*** Opening of Given passage ***

From bf84ac1c4c1a00c2aa92a09fbdfae128d055fe05 Mon Sep 17 00:00:00 2001
From: Ninette Adhikari <ninette@thehoodiefirm.com>
Date: Wed, 26 Jun 2024 07:21:09 -0700
Subject: mercurial: Update CVE status for CVE-2022-43410

The recipe used in the `meta-openembedded` is a different mercurial package compared to the one which has the CVE issue.
Package used in `meta-embedded`: https://www.mercurial-scm.org/
Package with CVE issue is a Jenkins plugin: https://plugins.jenkins.io/mercurial/
(This is reflected in the CPE)

Signed-off-by: Ninette Adhikari <ninette@thehoodiefirm.com>
Signed-off-by: Khem Raj <raj.khem@gmail.com>
---
 meta-oe/recipes-devtools/mercurial/mercurial_6.6.3.bb | 1 +
 1 file changed, 1 insertion(+)

diff --git a/meta-oe/recipes-devtools/mercurial/mercurial_6.6.3.bb b/meta-oe/recipes-devtools/mercurial/mercurial_6.6.3.bb
index 89e6744dca..395a330790 100644
--- a/meta-oe/recipes-devtools/mercurial/mercurial_6.6.3.bb
+++ b/meta-oe/recipes-devtools/mercurial/mercurial_6.6.3.bb
@@ -34,3 +34,4 @@ PACKAGES =+ "${PN}-python"
 FILES:${PN} += "${PYTHON_SITEPACKAGES_DIR} ${datadir}"
 FILES:${PN}-python = "${nonarch_libdir}/${PYTHON_DIR}"
 
+CVE_STATUS[CVE-2022-43410] = "cpe-incorrect: The recipe used in the `meta-openembedded` is a different mercurial package compared to the one which has the CVE issue."
-- 
cgit v1.2.3-54-g00ecf

*** Close of Given passage ***
*** Opening of Dataset entries ***

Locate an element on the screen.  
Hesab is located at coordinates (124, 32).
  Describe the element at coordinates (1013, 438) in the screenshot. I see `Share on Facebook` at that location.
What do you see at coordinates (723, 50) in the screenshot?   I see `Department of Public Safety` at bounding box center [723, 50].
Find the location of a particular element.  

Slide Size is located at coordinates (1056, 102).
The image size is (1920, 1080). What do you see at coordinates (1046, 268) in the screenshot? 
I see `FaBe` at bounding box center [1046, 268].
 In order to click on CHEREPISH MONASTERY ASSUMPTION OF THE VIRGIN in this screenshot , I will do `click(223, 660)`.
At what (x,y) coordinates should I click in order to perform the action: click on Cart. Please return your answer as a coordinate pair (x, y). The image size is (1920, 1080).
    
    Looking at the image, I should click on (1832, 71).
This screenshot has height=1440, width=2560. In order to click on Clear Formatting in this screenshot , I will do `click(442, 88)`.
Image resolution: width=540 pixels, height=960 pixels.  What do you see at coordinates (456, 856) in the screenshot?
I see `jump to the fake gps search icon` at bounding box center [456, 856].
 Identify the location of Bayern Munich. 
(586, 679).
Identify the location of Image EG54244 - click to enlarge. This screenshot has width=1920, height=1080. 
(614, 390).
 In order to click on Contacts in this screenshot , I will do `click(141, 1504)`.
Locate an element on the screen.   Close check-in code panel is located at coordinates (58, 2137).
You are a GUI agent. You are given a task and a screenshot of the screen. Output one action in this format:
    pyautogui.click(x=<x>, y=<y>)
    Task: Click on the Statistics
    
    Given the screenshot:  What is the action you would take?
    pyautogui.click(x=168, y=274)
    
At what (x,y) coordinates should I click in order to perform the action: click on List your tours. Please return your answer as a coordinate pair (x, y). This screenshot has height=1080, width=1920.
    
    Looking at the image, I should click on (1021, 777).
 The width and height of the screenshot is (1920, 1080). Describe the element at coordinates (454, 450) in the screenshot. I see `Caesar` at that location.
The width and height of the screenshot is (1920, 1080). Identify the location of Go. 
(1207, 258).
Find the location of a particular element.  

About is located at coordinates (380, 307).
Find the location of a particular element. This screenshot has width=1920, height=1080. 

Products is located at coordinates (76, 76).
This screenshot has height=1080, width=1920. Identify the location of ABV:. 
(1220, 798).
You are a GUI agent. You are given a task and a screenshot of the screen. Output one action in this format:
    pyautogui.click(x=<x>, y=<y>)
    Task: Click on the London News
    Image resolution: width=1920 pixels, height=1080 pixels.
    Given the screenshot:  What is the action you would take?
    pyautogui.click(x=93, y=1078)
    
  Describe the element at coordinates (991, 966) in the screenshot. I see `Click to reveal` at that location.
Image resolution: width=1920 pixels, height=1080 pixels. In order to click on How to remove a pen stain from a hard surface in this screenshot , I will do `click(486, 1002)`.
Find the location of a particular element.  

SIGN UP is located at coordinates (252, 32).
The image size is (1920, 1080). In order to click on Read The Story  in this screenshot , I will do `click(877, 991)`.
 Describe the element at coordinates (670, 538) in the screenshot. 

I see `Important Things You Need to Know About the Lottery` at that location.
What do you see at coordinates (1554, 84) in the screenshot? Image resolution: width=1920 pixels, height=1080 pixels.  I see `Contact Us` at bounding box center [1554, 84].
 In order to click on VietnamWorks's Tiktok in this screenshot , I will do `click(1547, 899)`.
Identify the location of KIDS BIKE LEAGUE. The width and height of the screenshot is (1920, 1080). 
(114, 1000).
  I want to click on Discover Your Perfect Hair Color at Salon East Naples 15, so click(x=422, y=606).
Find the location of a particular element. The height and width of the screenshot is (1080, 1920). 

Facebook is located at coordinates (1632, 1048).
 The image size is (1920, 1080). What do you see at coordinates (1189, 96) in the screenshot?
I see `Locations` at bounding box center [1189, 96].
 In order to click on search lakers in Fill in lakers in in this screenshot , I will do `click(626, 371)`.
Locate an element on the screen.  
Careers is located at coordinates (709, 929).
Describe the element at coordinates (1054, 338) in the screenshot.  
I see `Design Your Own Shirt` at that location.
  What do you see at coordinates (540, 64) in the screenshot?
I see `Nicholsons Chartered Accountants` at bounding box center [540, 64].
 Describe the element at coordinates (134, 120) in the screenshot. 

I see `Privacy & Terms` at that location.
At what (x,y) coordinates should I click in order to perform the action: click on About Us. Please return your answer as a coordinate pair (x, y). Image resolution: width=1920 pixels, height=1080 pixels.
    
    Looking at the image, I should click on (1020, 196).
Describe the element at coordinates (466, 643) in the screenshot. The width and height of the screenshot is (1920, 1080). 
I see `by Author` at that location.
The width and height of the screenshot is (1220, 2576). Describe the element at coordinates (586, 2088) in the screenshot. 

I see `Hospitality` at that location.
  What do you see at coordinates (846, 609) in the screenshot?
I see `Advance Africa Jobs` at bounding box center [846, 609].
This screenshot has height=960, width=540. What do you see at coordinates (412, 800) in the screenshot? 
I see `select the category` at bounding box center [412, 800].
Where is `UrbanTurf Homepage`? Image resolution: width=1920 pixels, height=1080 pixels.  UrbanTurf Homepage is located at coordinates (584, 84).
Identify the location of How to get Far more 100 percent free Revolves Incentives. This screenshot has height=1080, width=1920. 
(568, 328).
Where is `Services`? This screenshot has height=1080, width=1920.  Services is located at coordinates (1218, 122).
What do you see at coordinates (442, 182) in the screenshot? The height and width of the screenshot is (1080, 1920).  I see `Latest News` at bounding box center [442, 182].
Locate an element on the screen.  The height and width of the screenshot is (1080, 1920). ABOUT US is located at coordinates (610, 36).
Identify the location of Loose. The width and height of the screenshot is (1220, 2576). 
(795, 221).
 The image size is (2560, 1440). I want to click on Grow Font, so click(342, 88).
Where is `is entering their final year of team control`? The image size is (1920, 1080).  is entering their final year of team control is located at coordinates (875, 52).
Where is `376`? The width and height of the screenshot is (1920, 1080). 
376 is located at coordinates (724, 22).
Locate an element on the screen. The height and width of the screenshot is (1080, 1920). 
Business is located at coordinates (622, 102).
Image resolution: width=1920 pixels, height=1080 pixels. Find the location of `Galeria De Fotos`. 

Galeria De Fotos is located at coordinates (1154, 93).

*** Close of Dataset entries ***

▸ **Aim of the task**:
Answer these questions about the mercurial patch above.
(a) According to the patch description, what is the package that has the CVE issue?
(b) Besides Ninette Adhikari, who signed off on the patch?
(c) With what label does the CVE_STATUS value added for CVE-2022-43410 begin?

▸ **Completed task**:
(a) A Jenkins plugin.
(b) Khem Raj.
(c) cpe-incorrect